This patch applies on top of Steven's recent submission to address the
feedback from Peter, as well as fix a different race that was not
previously noticed.

It should be noted that all three of these patches should be considered
for any kernel that includes our push/pull scheduler design, which I believe
includes 24-rt and newer, as well as roughly 2.6.27 mainline.

Kind Regards,
-Greg

---------------------------

From: Gregory Haskins <[email protected]>
sched: enhance the pre/post scheduling logic

We currently have an explicit "needs_post" vtable method which returns
a stack variable for whether we should later run post-schedule. This
leads to an awkward exchange of the variable as it bubbles back up
out of the context switch. Peter Zijlstra observed that this information
could be stored in the run-queue itself instead of handled on the stack.

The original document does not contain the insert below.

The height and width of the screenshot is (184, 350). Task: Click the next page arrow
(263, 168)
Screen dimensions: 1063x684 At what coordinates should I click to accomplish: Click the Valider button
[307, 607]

Therefore, we revert to the method of having context_switch return void,
and update an internal rq->post_schedule variable when we require further
processing.

In addition, we fix a race condition where we try to access
current->sched_class without holding the rq->lock. This is technically
racy, as the sched-class could change out from under us. Instead,
we reference the per-rq post_schedule variable with the runqueue unlocked,
but with preemption disabled to see if we need to reacquire the rq->lock.

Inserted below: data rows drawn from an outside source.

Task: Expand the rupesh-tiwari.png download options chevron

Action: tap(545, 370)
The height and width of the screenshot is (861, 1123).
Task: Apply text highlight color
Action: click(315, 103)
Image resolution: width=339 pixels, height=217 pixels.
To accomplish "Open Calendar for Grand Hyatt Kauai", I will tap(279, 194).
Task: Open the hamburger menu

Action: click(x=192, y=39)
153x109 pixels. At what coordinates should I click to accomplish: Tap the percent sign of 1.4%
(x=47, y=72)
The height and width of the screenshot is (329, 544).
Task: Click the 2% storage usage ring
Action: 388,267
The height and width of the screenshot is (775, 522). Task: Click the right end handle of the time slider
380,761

Finally, we clean the code up slightly by removing the #ifdef CONFIG_SMP
conditionals from the schedule() call, and implement some inline helper
functions instead.

This patch passes checkpatch, and rt-migrate

Signed-off-by: Gregory Haskins <[email protected]>
---

include/linux/sched.h | 1 -
kernel/sched.c | 82 ++++++++++++++++++++++++++++++-------------------
kernel/sched_rt.c | 31 +++++++------------
3 files changed, 61 insertions(+), 53 deletions(-)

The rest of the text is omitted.